TASK INPUTS:
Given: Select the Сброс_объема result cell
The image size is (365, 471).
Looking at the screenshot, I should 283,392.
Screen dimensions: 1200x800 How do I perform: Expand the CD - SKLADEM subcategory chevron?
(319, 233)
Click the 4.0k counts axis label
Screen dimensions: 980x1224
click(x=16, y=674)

==

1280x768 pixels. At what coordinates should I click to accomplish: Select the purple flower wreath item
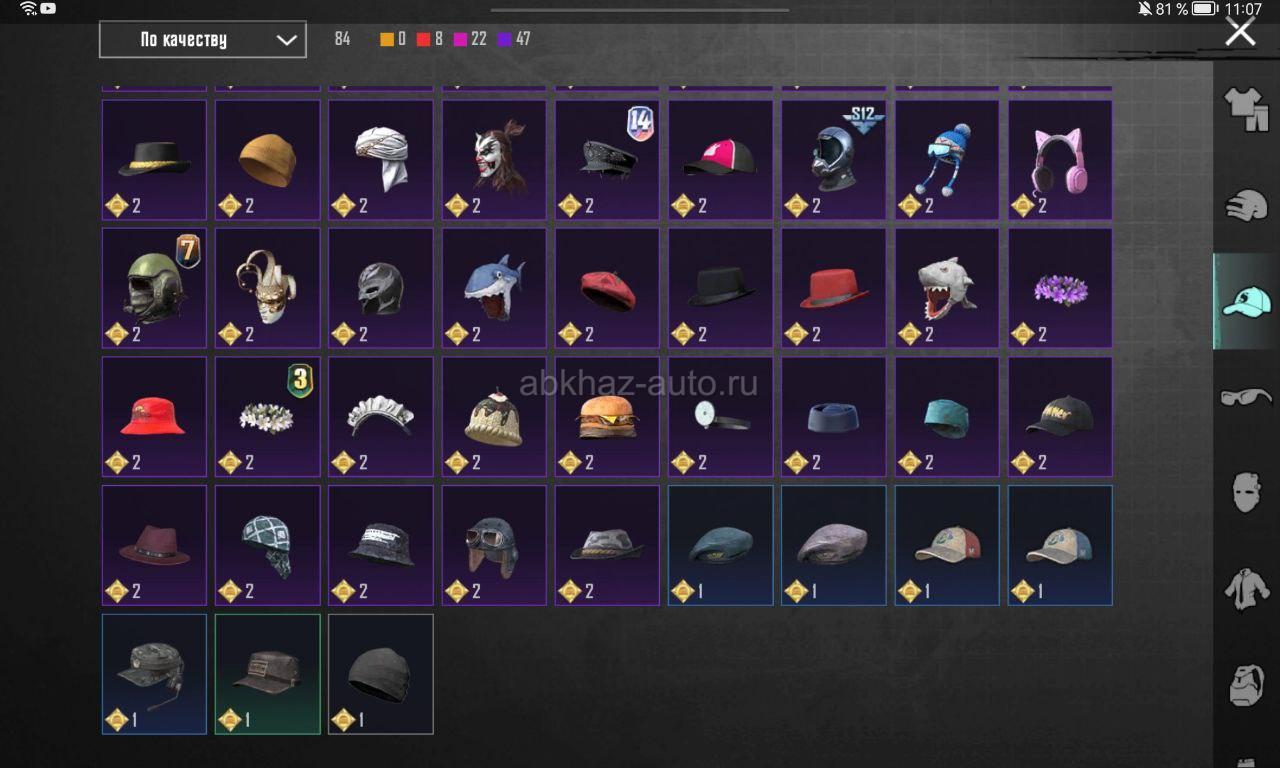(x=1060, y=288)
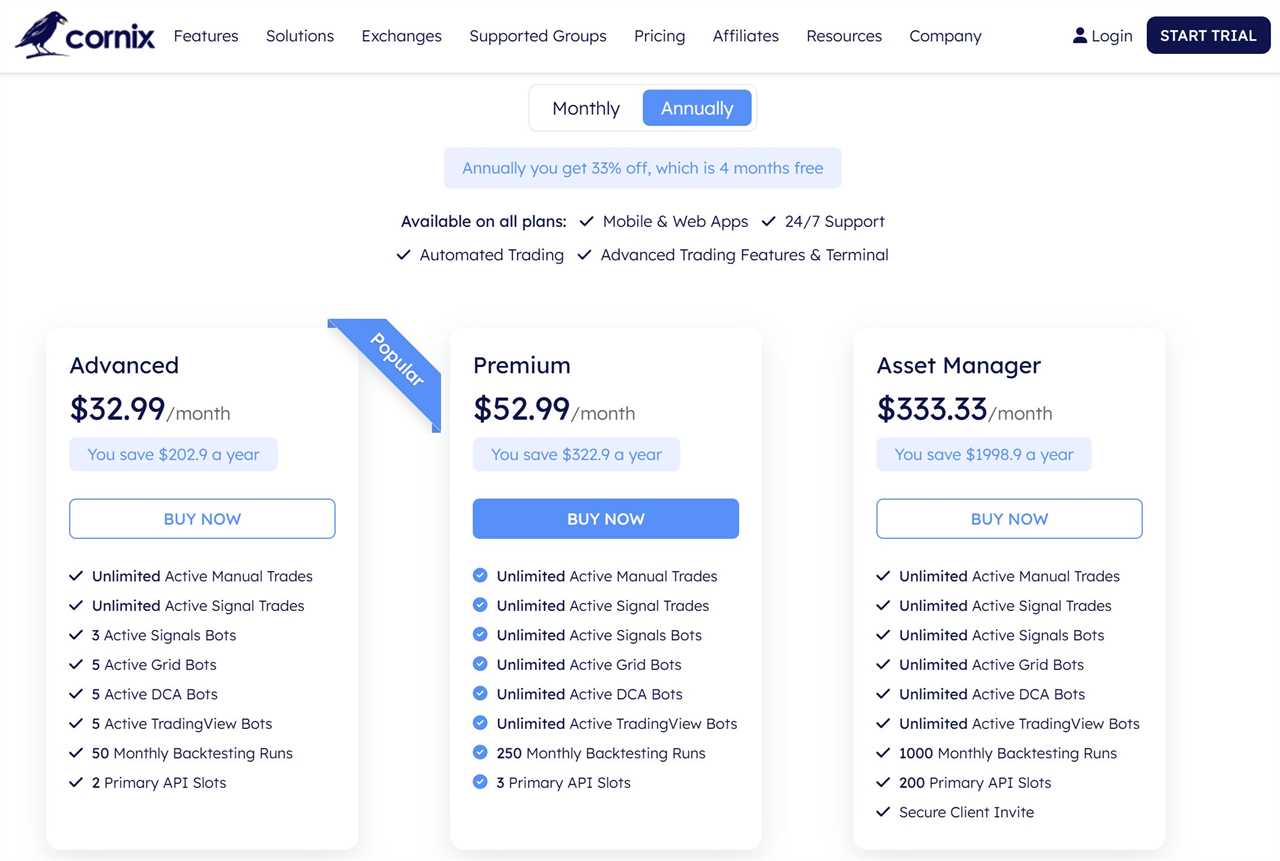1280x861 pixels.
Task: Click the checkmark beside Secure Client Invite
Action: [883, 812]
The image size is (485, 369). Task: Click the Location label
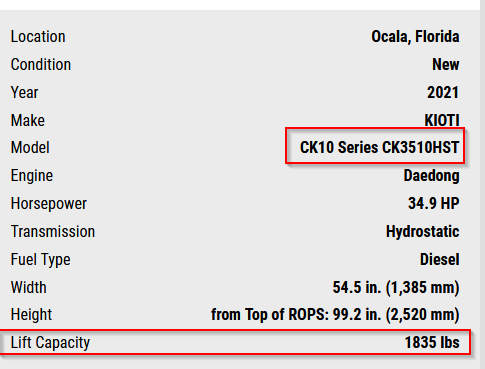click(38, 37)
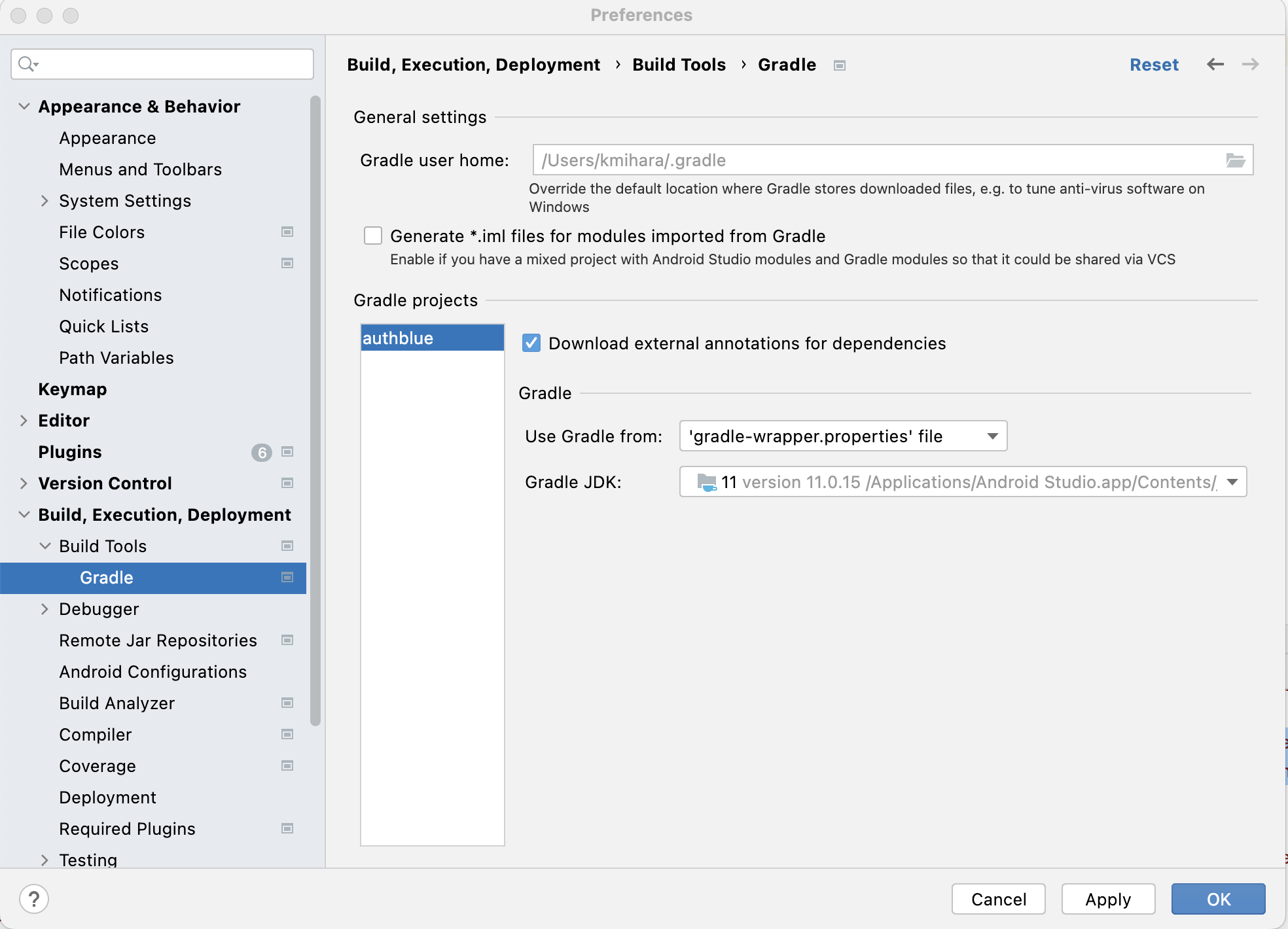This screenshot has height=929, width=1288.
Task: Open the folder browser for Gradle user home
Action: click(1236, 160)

WRITTEN PROBLEM: Copy the records above, starting at the line that contains "Given: Select the Сброс_объема result cell" and ending at the line that contains "click(x=16, y=674)", with both of those lines included.

SOLVED PROBLEM:
Given: Select the Сброс_объема result cell
The image size is (365, 471).
Looking at the screenshot, I should 283,392.
Screen dimensions: 1200x800 How do I perform: Expand the CD - SKLADEM subcategory chevron?
(319, 233)
Click the 4.0k counts axis label
Screen dimensions: 980x1224
click(x=16, y=674)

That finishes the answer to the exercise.